South Carolina Gov. Henry McMaster has publicly pursued the sale and privatization of Santee Cooper since the July 2017 abandonment of the more than $9 billion V.C. Summer nuclear expansion project.
A newly formed committee of the South Carolina General Assembly in mid-October 2018 agreed to hire a global consulting firm to review nonbinding bids for Santee Cooper. The decision on whether to sell Santee Cooper rests with the full General Assembly.
Santee Cooper is a government-owned electric and water utility that also owns land and lakes, which could present a hurdle for a private company.
"They're structured quite differently as a public power entity compared to a private entity such as ourselves," Duke Energy Executive Vice President and CFO Steven Young said in February 2018 interview. The CFO also acknowledged consistencies between the companies.
Charlotte, N.C.-headquartered Duke Energy operates and provides electricity service in South Carolina through subsidiaries Duke Energy Carolinas LLC and Duke Energy Progress LLC.
Richmond, Va.-headquartered Dominion Energy Inc. declined to comment on whether it submitted a bid for Santee Cooper, known legally as South Carolina Public Service Authority.
"We have said that we have no interest in buying Santee Cooper but have said we're interested in a management proposal," Dominion Energy spokesman Ryan Frazier said in a Jan. 15 email.
In a late October 2018 filing with the Public Service Commission of South Carolina, Dominion Energy offered to operate and manage Santee Cooper. "By operating and managing Santee Cooper as part of its extensive utility operation, Dominion can achieve efficiencies, rationalize structures, and generate extensive economies of scale," the company wrote.
Since Santee Cooper is not regulated by the commission, Dominion said its offer is solely for informational purposes.

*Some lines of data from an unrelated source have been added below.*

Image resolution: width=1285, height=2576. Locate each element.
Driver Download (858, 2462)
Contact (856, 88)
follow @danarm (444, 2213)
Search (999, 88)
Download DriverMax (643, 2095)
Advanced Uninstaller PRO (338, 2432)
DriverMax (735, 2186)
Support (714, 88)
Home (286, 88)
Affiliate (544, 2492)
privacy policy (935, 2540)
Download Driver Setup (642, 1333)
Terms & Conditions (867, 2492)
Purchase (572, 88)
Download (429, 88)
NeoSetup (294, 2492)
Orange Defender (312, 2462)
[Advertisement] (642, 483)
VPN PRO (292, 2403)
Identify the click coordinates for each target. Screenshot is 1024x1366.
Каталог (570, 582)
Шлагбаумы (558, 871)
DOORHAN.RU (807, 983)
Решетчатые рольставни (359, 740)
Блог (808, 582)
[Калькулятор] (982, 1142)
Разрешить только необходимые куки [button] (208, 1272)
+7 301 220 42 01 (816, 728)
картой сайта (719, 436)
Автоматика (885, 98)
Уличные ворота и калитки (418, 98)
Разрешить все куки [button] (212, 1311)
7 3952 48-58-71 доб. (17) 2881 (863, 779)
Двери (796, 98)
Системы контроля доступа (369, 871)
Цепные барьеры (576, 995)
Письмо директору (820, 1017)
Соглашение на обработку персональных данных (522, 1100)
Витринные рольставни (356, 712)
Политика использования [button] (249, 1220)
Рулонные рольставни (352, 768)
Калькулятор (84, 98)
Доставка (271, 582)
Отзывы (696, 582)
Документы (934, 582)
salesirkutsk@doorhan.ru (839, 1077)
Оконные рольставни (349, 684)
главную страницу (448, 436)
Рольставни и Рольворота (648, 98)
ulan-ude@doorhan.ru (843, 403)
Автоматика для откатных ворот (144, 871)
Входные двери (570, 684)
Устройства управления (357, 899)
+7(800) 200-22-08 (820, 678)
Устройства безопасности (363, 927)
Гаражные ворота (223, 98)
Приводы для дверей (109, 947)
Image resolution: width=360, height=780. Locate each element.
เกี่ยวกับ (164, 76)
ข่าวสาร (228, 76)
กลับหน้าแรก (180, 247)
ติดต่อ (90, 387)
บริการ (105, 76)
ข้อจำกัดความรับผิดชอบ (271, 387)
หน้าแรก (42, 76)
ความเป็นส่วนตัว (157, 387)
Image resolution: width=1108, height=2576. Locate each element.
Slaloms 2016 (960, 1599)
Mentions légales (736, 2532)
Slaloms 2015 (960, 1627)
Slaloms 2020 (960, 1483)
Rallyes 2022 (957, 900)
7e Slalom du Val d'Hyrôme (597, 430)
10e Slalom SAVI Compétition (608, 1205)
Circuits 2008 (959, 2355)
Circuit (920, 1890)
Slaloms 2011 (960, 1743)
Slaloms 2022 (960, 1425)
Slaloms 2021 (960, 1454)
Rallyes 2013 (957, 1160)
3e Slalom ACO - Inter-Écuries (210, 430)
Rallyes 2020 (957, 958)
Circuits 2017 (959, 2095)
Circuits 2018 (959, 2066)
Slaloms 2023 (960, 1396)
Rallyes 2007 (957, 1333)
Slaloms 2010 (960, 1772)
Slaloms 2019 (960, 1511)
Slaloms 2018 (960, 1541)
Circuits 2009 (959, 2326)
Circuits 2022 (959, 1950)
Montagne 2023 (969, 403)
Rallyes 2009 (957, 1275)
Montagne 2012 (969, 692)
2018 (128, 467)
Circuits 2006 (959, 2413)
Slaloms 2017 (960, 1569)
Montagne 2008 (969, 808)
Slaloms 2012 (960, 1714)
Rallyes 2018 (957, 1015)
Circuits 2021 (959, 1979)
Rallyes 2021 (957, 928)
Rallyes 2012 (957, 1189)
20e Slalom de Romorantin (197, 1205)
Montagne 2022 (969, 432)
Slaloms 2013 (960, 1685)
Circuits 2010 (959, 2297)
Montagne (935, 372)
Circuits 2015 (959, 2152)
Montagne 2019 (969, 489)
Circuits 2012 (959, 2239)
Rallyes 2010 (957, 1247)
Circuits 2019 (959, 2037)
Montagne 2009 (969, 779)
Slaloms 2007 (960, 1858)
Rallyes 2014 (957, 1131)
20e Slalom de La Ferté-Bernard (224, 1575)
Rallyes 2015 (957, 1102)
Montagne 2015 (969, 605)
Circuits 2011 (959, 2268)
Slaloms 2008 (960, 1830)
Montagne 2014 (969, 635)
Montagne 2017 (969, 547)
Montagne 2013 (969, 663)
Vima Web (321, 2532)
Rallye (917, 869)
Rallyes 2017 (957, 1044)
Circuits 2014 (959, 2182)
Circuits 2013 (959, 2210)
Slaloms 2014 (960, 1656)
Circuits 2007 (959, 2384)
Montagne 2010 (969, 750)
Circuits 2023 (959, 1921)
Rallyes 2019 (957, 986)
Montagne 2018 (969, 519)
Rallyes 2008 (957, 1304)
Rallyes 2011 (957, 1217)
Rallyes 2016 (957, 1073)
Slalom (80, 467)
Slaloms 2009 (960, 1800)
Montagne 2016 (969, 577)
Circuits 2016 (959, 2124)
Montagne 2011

"We would like to offer a proposal to Santee Cooper to enter into a unique management arrangement that we believe will save Santee's electric customers hundreds of millions of dollars in overhead, fuel and capital related costs, providing significant cost savings on an ongoing basis for years to come," Dominion Energy Chairman, President and CEO Thomas Farrell II wrote in a letter to Santee Cooper interim President and CEO James Brogdon Jr. "Acceptance of this proposal would preserve South Carolina's ownership of Santee Cooper's valuable assets, thereby keeping Santee Cooper an independent, state-owned entity focused on serving its electricity customers."
The offer was made as part of Dominion's motion to dismiss an "eleventh hour" request by Santee Cooper for a portion of the benefits in Dominion's now-closed acquisition of SCANA Corp. SCANA subsidiary South Carolina Electric & Gas Co. partnered with Santee Cooper on the scrapped V.C. Summer reactors.
NextEra Energy Inc. also is reported to have an interest in purchasing Santee Cooper.
"It's been no secret that if there is [a request for proposals] on Santee, that we would have an interest. And so I think I'll stop it at that," NextEra Chairman, President and CEO Jim Robo told investors on an October 2018 earnings call.
NextEra declined to comment on whether it submitted a bid for the utility.
Southern Co. also has been identified as a potential suitor, but the company did not immediately respond to a request for comment.